IRAQ: The Resistance

by Joe Carr

Recently, I met a man who told me he was a resistance fighter. I was
surprised that he would trust me enough to tell me this, and he may have
been lying, but what he said matched what the team has heard from many other
Iraqis.

He said he was from Fallujah, and had fought the Americans during their
first attack. He told me that American soldiers killed seven of his family
members during that attack in April 2004, most of whom were civilians and
not fighters. He said it was only Iraqi Fallujans defending their city, no
foreign fighters.

I asked him if he wanted Saddam Hussein back, "We hated Saddam," he said,
"and we did not fight the Americans when they came to overthrow him. But now
the Americans are just as bad so we'll fight them until they leave".

I asked him where he got his military training, and he explained that almost
all of Iraq's young men are trained. Hussein sent every high school boy to
a three-month military training camp. Then after high school, around 80%
were conscripted into Saddam's army and received more intense training. I
asked him where the resistance got their weapons, and he said that just
before the invasion, Hussein widely distributed AK47s and encouraged them to
fight. "None of us fought for Saddam," he said, "but now we'll fight for our
freedom from American occupation." After the invasion, he said a lot of
Saddam's arsenal ended up on the black market, so heavy machine guns, rocket
launchers, and even missiles are easily available to them.

I asked the fighter if he was afraid that civil war would break out if the
American forces left.

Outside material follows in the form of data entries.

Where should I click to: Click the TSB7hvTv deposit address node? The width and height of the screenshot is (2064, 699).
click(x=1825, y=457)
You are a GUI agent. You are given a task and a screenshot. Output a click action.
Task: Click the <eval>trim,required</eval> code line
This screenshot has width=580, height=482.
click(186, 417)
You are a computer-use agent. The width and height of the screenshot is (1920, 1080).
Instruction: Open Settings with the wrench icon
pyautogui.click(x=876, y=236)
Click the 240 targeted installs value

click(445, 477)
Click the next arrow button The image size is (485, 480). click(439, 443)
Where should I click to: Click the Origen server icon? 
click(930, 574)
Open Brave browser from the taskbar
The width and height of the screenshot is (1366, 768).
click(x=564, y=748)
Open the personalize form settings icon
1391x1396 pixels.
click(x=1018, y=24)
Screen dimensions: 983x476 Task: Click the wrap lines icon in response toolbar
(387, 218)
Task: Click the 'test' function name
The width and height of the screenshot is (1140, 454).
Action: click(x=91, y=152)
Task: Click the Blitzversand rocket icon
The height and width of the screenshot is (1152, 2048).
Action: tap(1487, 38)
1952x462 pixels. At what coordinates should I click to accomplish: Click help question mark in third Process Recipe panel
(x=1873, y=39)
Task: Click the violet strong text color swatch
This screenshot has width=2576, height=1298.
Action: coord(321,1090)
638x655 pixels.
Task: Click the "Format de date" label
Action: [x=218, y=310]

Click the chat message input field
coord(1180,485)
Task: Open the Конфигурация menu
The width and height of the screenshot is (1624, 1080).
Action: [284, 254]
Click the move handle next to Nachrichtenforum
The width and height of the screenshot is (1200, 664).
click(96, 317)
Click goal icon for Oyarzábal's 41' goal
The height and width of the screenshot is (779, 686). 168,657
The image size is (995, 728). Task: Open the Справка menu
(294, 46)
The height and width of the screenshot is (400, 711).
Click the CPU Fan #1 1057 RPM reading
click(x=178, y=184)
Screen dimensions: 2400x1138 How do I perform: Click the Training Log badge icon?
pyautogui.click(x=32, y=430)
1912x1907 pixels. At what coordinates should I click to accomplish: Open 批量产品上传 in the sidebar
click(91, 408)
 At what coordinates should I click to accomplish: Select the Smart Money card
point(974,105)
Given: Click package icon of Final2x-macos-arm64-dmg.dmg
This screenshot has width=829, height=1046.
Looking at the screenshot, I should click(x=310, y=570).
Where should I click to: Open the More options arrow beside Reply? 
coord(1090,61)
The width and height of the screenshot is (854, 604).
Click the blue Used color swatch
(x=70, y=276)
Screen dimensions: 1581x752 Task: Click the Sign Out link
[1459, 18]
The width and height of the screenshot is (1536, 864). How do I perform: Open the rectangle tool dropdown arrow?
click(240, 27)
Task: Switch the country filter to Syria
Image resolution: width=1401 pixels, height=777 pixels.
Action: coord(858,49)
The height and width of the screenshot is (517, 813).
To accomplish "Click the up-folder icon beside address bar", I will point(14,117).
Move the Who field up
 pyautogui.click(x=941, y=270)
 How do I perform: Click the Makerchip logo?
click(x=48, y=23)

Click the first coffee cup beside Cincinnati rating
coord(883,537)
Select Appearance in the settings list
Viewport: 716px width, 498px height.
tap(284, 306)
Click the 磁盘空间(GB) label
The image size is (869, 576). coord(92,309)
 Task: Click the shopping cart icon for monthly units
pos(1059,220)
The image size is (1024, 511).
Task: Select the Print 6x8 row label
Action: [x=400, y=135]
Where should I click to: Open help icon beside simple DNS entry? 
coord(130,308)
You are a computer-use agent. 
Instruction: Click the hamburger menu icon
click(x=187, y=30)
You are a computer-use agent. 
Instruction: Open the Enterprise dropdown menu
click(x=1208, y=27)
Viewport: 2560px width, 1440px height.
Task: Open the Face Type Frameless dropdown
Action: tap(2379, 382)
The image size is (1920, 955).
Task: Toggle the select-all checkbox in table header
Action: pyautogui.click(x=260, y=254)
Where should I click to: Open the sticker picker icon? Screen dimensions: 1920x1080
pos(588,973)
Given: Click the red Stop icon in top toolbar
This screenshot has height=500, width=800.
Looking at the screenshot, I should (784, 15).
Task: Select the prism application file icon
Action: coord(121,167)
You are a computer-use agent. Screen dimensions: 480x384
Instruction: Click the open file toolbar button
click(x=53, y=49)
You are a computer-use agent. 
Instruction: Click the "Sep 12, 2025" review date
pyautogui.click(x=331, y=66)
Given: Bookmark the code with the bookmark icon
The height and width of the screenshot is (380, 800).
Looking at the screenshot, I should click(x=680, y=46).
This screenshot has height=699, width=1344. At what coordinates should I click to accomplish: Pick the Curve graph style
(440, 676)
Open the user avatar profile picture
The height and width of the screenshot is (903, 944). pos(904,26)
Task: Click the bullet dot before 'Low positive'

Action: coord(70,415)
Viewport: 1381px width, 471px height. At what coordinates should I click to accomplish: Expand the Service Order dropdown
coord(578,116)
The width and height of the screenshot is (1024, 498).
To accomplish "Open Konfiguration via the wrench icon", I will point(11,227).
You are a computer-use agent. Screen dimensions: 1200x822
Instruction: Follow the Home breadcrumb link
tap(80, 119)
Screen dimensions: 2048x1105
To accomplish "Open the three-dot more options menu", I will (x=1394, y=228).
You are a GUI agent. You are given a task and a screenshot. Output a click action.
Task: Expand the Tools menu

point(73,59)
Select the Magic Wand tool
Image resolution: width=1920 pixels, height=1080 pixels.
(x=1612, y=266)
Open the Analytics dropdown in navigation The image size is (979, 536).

He said that there may be civil war, but the Sunnis
would win (he's a Sunni) so he isn't concerned. He said the American troops
aren't doing anything to prevent civil war; indeed they're only making
matters worse. For instance, the U.S. has replaced all the high-level
administration and military personnel (Sunni) with newly-trained Shi'a.
Many Iraqis view the new Shiite dominated Iraqi Government as a U.S. puppet
and thus Iraqis working for the government are facing attacks by
highly-trained Sunni militias.

To sum up what this man told me--Iraqis are armed, trained, and angry at the
Americans and what they perceive as the Americans' puppet Iraqi government.
They're not Saddam loyalists, and they're not "foreign fighters." They love
their families, and they plan to fight American occupation to the death.